Salinas Lettuce Info: How To Grow Salinas Lettuce Plants

Salinas Lettuce Info: How To Grow Salinas Lettuce Plants

By: Mary H. Dyer, Credentialed Garden Writer

What is Salinas lettuce? If you’re looking for a crispy lettuce that produces high yields, even when the weather is less than ideal, Salinas lettuce may be exactly what you’re looking for. When it comes to hardy, versatile lettuce, Salinas is one of the best, tolerating light frost and resisting bolting when temperatures rise in early summer. Interested in more Salinas lettuce information? Want to learn how to grow Salinas lettuce? Read on for helpful tips.

Salinas Lettuce Information

California’s Salinas valley is the foremost lettuce-growing region in the world. One of the area’s most popular types of lettuce, Salinas iceberg lettuce is grown across the United States and much of the world, including Australia and Sweden.

How to Grow Salinas Lettuce

Plant Salinas lettuce as soon as the soil can be worked in spring. Plant a fall crop, if desired, in June or July. You can also plant Salinas lettuce indoors three to six weeks ahead of time.

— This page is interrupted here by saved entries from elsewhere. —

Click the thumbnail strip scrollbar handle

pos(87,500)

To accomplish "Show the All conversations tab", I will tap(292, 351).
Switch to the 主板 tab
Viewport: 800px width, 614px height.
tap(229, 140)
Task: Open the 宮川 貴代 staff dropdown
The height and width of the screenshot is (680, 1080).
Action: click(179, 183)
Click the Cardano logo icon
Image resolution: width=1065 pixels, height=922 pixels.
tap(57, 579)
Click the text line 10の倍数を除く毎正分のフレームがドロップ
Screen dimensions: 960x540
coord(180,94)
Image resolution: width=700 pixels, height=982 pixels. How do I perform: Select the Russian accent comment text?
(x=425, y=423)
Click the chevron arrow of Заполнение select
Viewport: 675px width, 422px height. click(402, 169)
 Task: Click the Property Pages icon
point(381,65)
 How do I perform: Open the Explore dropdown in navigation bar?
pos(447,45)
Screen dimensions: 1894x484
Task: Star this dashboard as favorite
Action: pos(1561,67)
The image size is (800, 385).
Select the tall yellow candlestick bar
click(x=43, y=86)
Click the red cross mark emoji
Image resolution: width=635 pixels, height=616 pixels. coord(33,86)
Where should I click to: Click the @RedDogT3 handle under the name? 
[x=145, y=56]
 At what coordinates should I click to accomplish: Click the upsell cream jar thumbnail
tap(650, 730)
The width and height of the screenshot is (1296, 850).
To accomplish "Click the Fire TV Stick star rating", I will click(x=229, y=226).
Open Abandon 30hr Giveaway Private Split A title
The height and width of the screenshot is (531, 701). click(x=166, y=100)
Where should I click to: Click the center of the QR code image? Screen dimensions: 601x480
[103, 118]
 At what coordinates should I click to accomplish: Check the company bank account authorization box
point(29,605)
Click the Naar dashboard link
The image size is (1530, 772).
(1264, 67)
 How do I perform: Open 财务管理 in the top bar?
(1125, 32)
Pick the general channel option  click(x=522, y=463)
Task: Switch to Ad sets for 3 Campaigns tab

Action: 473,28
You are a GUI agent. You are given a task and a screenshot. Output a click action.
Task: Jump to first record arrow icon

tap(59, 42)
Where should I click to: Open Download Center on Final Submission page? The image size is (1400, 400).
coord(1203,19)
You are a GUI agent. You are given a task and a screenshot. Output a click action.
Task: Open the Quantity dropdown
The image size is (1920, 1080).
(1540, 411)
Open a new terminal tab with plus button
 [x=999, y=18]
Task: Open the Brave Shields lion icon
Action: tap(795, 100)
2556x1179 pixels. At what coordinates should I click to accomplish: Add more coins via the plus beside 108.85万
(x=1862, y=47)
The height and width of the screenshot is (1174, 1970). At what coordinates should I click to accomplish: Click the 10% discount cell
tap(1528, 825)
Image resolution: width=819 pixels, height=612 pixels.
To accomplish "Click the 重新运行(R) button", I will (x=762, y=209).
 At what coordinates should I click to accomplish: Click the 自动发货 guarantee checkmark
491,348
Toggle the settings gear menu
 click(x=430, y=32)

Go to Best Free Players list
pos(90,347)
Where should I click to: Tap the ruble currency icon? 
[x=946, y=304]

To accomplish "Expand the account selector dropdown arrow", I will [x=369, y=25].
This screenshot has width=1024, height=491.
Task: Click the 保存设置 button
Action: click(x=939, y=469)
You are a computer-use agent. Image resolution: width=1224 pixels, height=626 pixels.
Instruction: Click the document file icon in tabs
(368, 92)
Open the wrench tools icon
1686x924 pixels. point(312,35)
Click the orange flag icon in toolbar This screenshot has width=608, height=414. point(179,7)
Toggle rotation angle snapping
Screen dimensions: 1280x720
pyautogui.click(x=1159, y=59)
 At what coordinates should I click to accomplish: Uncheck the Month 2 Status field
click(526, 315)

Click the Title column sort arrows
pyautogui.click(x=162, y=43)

Growing Salinas lettuce requires full sunlight or partial shade. Lettuce prefers fertile, well-drained soil and benefits from the addition of compost or well-rotted manure.

Plant Salinas lettuce seeds directly in the garden, then cover them a very thin layer of soil. For full-size heads, plant seeds at a rate of about 6 seeds per inch (2.5 cm.), in rows 12 to 18 inches apart (30-46 cm.). Thin the lettuce to 12 inches when the plants are about 2 inches tall (5 cm.). Overcrowding can result in bitter lettuce.

More Tips on Growing Salinas Lettuce

Apply layer of organic mulch, such as dry grass clippings or straw, to keep the soil cool and moist. Mulch will also suppress growth of weeds. Water lettuce at soil level in the mornings so the leaves have time to dry before evening. Keep the soil consistently moist but not drenched, especially important during warm, dry weather.

Apply a balanced, general-purpose fertilizer, either granular or water-soluble, as soon as the plants are a couple of inches (2.5 cm.) tall. Water well immediately after fertilizing.

Check the lettuce regularly for slugs and aphids. Weed the area regularly as weeds draw nutrients and moisture from the roots.

Salinas lettuce matures approximately 70 to 90 days after planting. Keep in mind that full heads take longer to develop, especially when the weather is cool. Pick the outer leaves and you can continue to harvest lettuce as it grows. Otherwise, cut the entire head just above the soil.